#### [TASK INSTRUCTIONS]
Copy out the lines of the records below, and only those lines, from the one with "This screenshot has width=646, height=496." through the one with "Task: Click the Logout lock icon in header", exactly as they appear.

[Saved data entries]
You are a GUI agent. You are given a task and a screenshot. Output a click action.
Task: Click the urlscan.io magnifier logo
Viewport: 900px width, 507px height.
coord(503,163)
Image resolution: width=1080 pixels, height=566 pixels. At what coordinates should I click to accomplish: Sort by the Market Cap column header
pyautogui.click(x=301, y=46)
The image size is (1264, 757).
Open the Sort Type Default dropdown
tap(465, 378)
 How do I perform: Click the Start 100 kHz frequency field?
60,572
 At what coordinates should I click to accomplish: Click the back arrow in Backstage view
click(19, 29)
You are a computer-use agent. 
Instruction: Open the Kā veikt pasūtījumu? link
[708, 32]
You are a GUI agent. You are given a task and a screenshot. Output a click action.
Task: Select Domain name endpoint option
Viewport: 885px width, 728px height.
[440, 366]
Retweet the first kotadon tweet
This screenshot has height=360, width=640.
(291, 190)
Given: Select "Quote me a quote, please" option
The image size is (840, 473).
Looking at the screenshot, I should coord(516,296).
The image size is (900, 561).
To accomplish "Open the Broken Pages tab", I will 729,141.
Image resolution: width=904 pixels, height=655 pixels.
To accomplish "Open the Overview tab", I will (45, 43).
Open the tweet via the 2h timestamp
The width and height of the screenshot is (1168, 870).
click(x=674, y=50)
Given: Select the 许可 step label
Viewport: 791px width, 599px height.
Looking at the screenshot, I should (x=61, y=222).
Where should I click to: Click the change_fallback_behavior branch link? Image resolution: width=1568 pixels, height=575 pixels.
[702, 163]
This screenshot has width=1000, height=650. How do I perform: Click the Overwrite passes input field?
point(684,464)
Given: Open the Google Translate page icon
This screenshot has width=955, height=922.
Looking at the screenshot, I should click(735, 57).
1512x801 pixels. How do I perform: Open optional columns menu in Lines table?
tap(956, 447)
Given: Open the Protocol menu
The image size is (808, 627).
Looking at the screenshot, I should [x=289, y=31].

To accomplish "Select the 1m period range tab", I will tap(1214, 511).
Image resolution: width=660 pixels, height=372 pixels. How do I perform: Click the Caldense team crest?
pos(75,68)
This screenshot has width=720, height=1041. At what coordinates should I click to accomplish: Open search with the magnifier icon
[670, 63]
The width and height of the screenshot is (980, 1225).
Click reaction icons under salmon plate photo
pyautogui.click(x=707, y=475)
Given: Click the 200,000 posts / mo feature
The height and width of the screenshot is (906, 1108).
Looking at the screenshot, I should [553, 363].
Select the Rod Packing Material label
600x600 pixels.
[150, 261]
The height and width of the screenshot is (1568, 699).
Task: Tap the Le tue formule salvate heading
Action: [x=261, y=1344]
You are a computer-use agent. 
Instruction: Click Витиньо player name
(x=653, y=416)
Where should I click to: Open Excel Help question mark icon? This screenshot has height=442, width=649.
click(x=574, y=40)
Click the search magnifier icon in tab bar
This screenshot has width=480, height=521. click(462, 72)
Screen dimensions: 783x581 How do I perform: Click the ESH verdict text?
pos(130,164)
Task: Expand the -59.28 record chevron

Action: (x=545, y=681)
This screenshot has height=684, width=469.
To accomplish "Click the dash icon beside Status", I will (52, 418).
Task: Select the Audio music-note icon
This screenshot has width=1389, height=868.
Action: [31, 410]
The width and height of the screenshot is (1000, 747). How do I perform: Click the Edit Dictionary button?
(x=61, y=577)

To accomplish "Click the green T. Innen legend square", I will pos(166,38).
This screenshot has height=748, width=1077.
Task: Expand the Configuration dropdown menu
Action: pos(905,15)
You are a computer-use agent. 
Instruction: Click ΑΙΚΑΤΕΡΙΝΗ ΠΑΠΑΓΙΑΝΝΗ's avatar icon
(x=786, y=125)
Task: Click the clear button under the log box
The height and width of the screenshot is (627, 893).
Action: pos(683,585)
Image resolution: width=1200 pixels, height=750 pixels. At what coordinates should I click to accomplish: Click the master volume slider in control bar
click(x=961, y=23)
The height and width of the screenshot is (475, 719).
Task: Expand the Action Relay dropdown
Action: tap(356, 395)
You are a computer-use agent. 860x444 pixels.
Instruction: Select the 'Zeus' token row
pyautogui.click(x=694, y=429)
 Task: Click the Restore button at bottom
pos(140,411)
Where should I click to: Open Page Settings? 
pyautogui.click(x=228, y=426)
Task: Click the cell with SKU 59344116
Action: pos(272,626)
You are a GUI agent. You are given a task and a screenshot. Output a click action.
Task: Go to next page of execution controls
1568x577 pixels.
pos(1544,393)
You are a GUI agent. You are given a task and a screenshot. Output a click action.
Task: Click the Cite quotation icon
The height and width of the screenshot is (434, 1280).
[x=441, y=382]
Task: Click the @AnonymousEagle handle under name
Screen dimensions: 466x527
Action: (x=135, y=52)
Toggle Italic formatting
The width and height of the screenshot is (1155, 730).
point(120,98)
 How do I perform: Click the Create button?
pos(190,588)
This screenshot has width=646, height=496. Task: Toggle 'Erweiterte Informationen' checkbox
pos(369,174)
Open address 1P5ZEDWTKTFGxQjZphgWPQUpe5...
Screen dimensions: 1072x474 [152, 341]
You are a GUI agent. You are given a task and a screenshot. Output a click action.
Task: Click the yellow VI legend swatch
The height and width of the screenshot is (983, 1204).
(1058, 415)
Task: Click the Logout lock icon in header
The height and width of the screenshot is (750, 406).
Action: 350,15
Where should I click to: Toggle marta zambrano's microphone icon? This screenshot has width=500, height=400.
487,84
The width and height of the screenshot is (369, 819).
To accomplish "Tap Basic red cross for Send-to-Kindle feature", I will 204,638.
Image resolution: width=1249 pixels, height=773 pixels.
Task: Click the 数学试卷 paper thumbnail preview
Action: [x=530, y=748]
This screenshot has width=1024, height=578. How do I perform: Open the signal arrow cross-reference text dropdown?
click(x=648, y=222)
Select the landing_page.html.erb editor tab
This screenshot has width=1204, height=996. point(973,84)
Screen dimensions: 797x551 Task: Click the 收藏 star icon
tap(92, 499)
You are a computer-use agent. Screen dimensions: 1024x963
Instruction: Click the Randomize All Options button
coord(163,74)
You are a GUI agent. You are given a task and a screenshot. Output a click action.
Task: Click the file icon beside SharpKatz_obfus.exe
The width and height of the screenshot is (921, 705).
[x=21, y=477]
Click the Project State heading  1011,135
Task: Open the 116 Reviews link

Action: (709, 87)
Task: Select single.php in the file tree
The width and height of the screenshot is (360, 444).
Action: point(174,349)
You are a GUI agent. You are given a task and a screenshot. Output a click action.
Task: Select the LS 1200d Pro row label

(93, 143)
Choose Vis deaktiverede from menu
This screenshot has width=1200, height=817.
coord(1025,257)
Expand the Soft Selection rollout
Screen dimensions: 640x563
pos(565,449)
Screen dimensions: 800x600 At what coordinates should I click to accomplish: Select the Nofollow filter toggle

#### [ANSWER FOR THE TASK]
This screenshot has width=646, height=496. Task: Toggle 'Erweiterte Informationen' checkbox
pos(369,174)
Open address 1P5ZEDWTKTFGxQjZphgWPQUpe5...
Screen dimensions: 1072x474 [152, 341]
You are a GUI agent. You are given a task and a screenshot. Output a click action.
Task: Click the yellow VI legend swatch
The height and width of the screenshot is (983, 1204).
(1058, 415)
Task: Click the Logout lock icon in header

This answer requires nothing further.